Make no mistake: these are dark days, and they’re likely to get much worse before they get better. Entrepreneurs and small business owners are particularly hard-hit as orders get canceled and supply chains dry up.
It’s a good thing we are a resilient bunch. Because if there’s one thing I know, it’s that entrepreneurs know a thing or two about figuring things out.
True, we may not have been through this exact situation before, but anyone who’s been in business for a while has, at one time or another, faced seemingly insurmountable challenges.
And we’ve adapted. When zigging wasn’t working out so well for us we’ve learned to zag. We’ve built strong strategic partnerships with some people and have let other, less productive relationships go by the wayside.
We’ve survived before and we’ll do it again. But there is no way we’ll be able to do it alone. At times like these a supportive community is more important than ever before.
For me, one of the silver linings of this situation has been a stark reminder that we are all in this together. Our society has been disjointed and polarized for far too long, but humans don’t work like that.
As much as we’d like to believe otherwise, our lives and spirits are interwoven. And although social distancing has become a thing, along with the current situation also comes, I hope, a reminder that we are all made from the same cloth.
Everyone is here, hanging out on Earth, figuring it out as we go. We try to make the best decisions for ourselves, our careers, and our families, but at the end of the day we’re all just walking each other home.
That interconnectedness goes for economics and business too. It’s super-tough right now, and many businesses are going to have to adapt, contract, and change. Some may close for good. Others may find ways to reinvent themselves.
It’s a time of massive upheaval and change, and I don’t mean to diminish the short-term pain that is surely going to be felt by so many. That’s a very real thing, and we’re going to have to find ways to ease that suffering.
But within this crisis there is opportunity too. With the shutdown of life as we know it comes a reminder to return to our humanness. To slow down, reconnect and support one another, and to remember that old adage about the important things in life not being things at all.
If I had to write a survival guide for small business it would go something like this:
1. Find your tribe and lean on them.
You’re going to need the support as you face tough choices, and your fellow community members will need help too. We can and will get through this together.
2. Whenever you can, buy from other small businesses.
Often without a cash cushion or access to emergency funds, small business is already being hit hard. Your support means the world to anyone who owns or depends on a paycheck from a small business.
3. Remember that this isn’t going to last forever, and every crisis also brings with it incredible opportunities.
Be on the lookout for ways that your business can pivot, form a strategic partnerships, or add new services.
It’s hard to ignore the constant stream of catastrophic news, but do yourself a favor and put down your phone or turn off the TV and practice being grounded in the present.
Instead of paying attention to worst-case scenarios, focus on the outcomes that you do want. See yourself and your loved ones as healthy and thriving. Any time you catch yourself worrying, train your brain to go back to this better picture.
4. Be smart, be safe, and follow the rules.
Do your best not to contribute to the spread of the virus by following recommendations for best practices, but at the same time make a point to reach out to relatives and friends who may be feeling isolated.
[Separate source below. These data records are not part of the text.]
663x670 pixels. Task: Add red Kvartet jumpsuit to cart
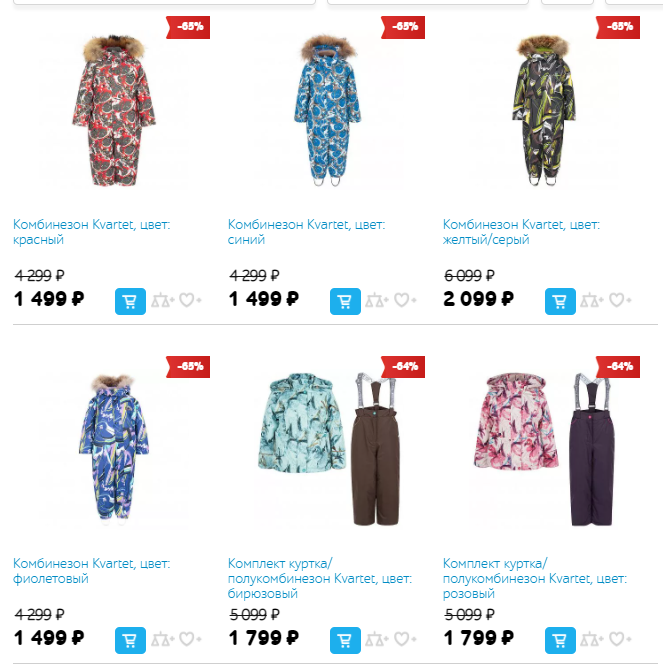130,301
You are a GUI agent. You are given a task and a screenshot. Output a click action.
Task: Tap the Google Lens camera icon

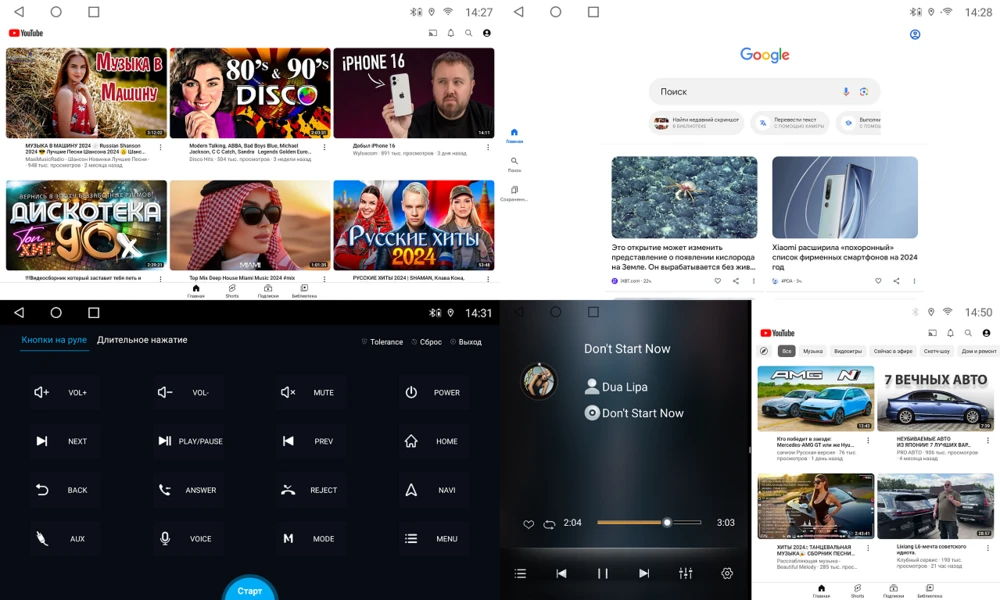point(864,92)
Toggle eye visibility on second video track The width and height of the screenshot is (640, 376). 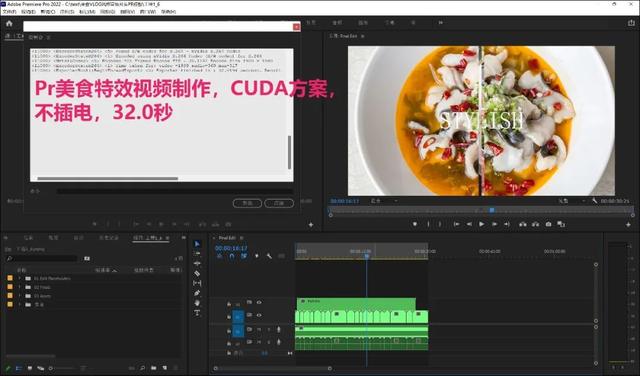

Taking the time to call or FaceTime someone special can make an incredible difference to them, especially if they’re feeling scared and alone.
5. And finally, be kind to strangers.
The last time I visited the grocery store I was struck by how extra-civilized and polite people were being.
I was reminded of several years back when our area experienced catastrophic flooding. People went out of their way to help one another, to check on their neighbors. Yes, the flood was tragic and devastating, but there was a real silver lining of kindness there too.
Pillars of civility have been crumbling in our society for a long time, but we can get them back through our humanity. Let this crisis be an opportunity to come together and heal.
Perhaps the world we choose to rebuild will be a little bit kinder, more compassionate, and more sustainable than the one we were living in just a few weeks ago.
This is no dress rehearsal. It’s time to decide what kind of person you want to be now, during this very real crisis and what kind of business —and world—you want to rebuild.
I hope the choices that we collectively make will lead to a better, more tolerant and kinder society, becoming the silver lining that gets looked back upon through the lens of history.